Howl’s is no different. With another young female protagonist, Miyazaki brings Sophie to life as a girl who fears growing up. She receives all kinds of pressure to get out of her hat shop and do something for herself. She’d like to continue in the hat shop to honor her father who started the business, but also seems desirous of something more. She wishes she would at least be noticed from time to time.
In comes Howl, a wizard with a reputation for heartbreaking. But what follows is not the simple boy meets girl, woos girl, and gets girl, but rather a tale of them both needing to overcome significant problems in their lives. Either of their own volition or due to others forcing things on them, both Sophie and Howl are faced with the prospect of ridicule, injury, or even death.
The film is captivating, and in its honoring of the elderly, it stands unique among many films of its kind. Also, the visual inventiveness of the film never ceases to amaze and delight.
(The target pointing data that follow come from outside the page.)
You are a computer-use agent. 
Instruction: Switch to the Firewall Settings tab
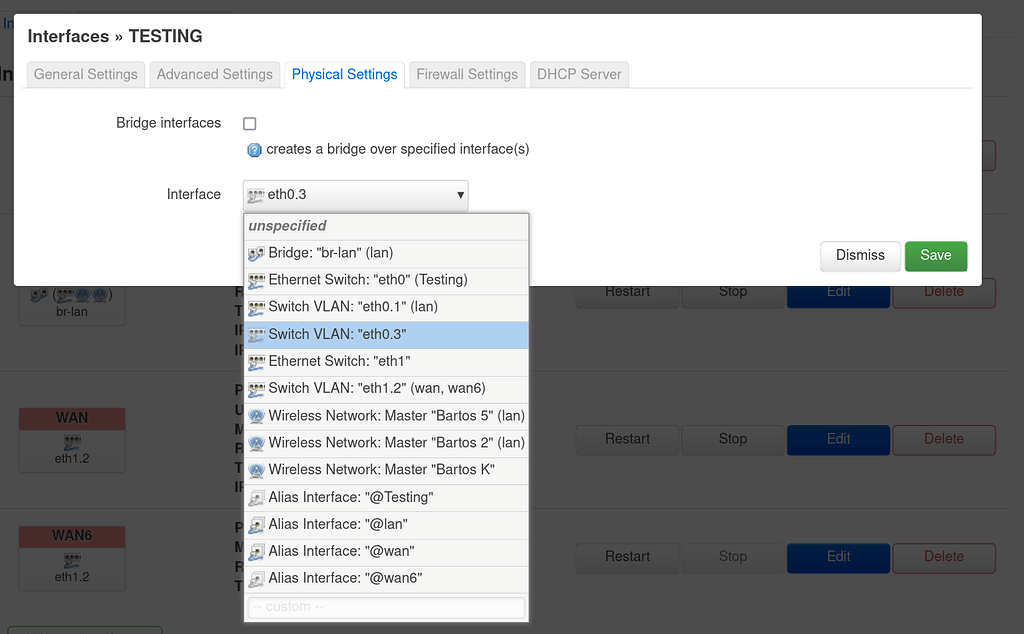(x=466, y=74)
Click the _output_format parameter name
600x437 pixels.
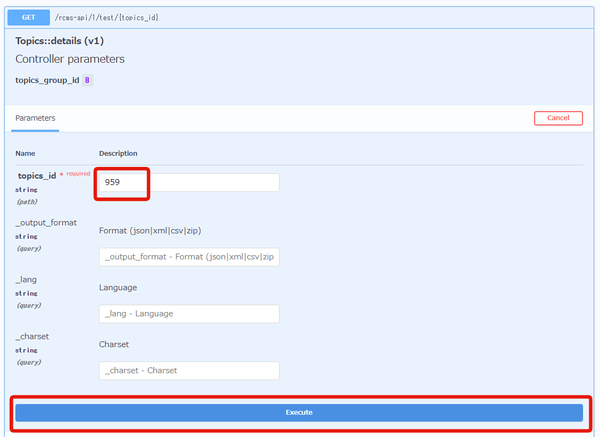[x=45, y=222]
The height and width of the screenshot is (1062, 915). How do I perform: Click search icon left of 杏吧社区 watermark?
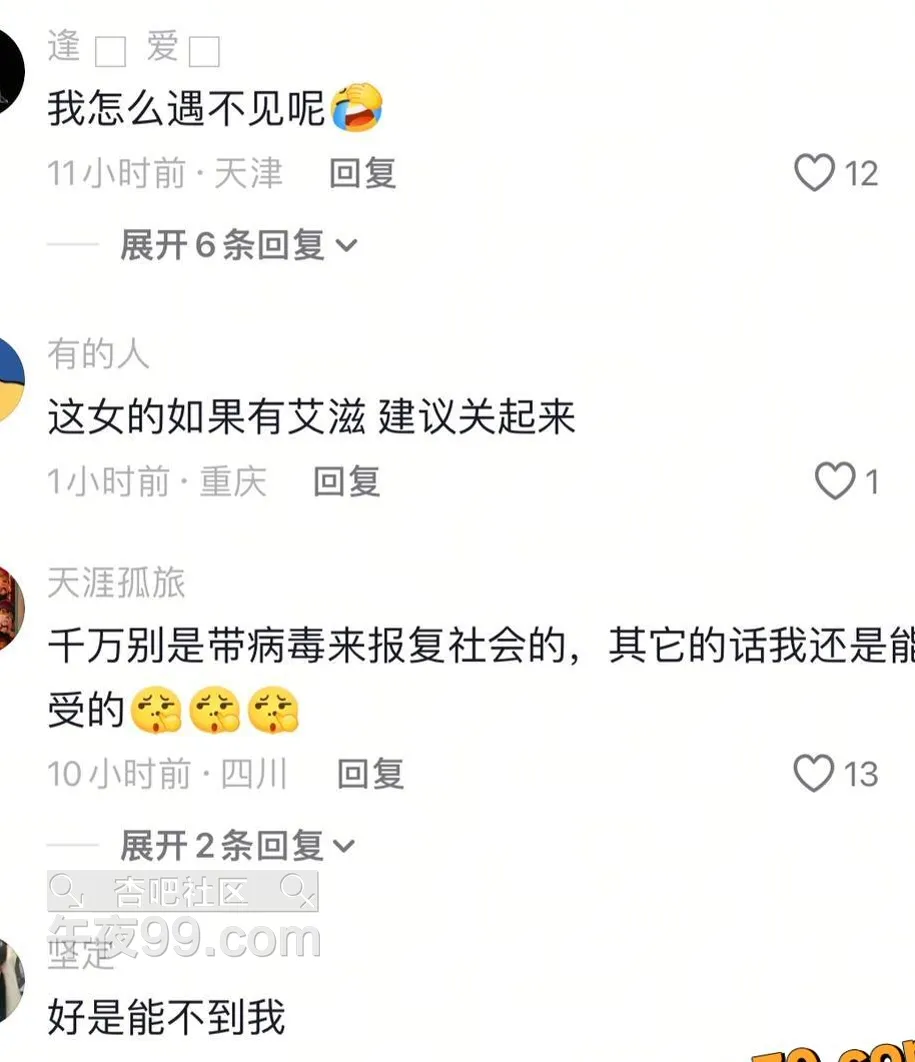click(x=65, y=890)
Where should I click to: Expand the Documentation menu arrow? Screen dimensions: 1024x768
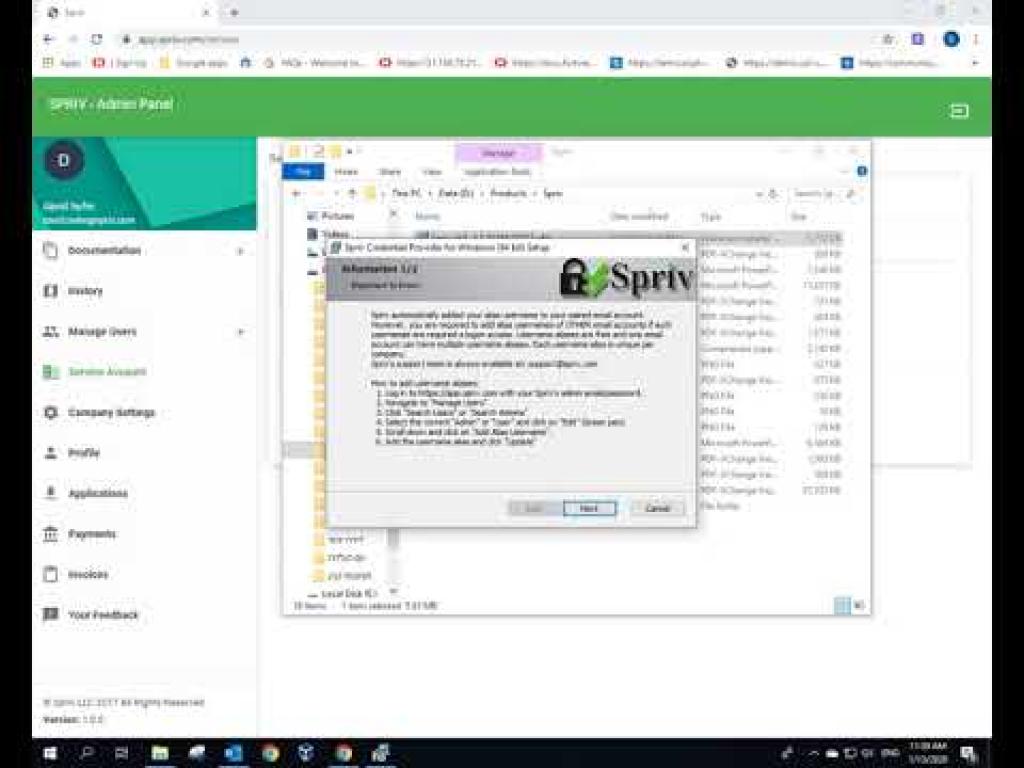(240, 251)
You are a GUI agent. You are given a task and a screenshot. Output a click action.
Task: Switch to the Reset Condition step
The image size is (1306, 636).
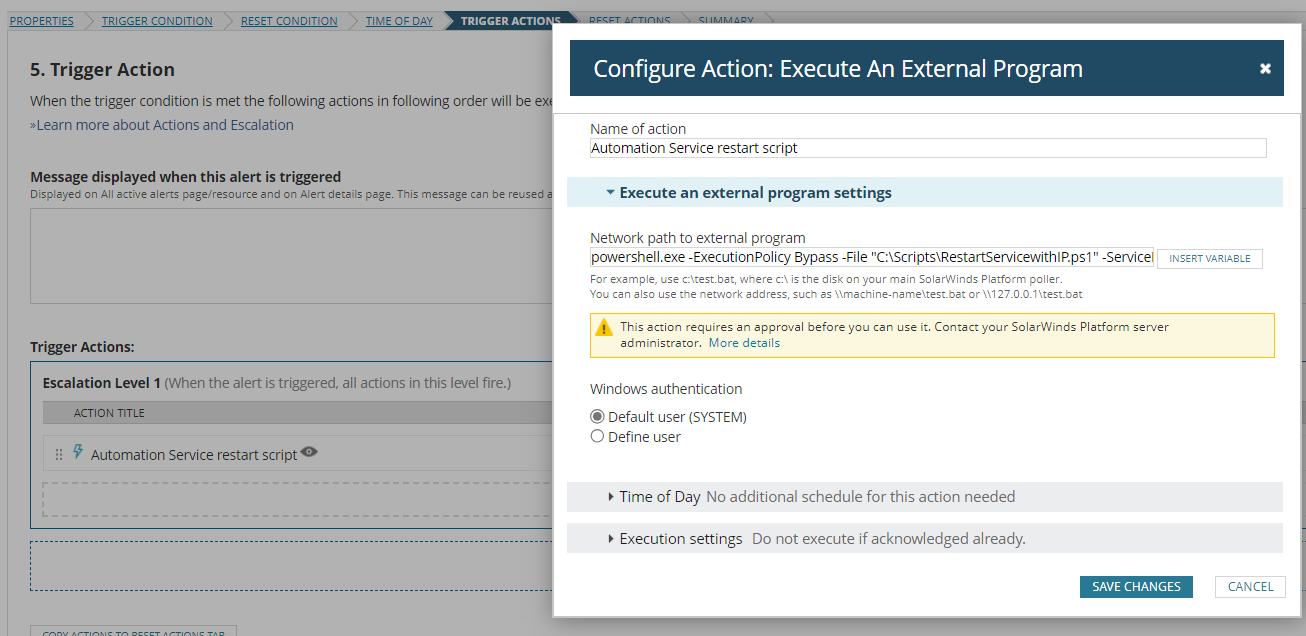[289, 21]
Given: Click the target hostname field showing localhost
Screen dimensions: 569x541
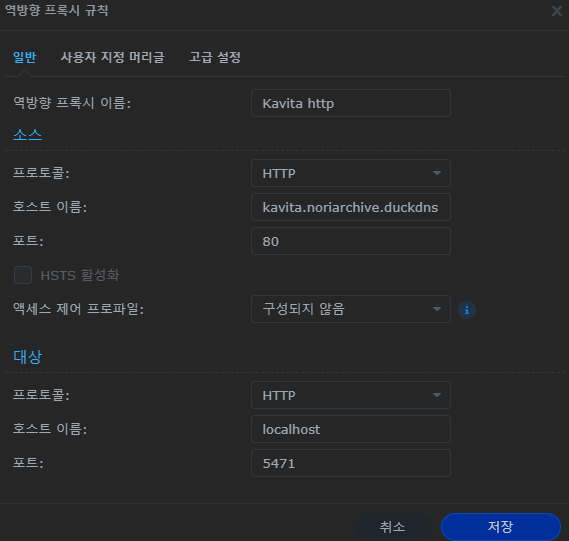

For instance, so much of the comedy of the film comes in quiet, subtle moments that almost seem like throwaway moments. When Sophie first enters the castle, there’s a moment when she stops at the top of a staircase. All we see is the top of her head and her eyes just peeking over the side glancing this way and that. It lasts only a second or two, and if you blink, you’ll miss it; yet it’s so delightful in its simplicity.
There’s more to say about this film, but I’ll let it simmer for now. I’m planning on catching one of the few Miyazaki’s I haven’t yet seen in the next couple of days: Nausicaa, which is considered his first major effort with his own material. I am looking forward to it in eager anticipation.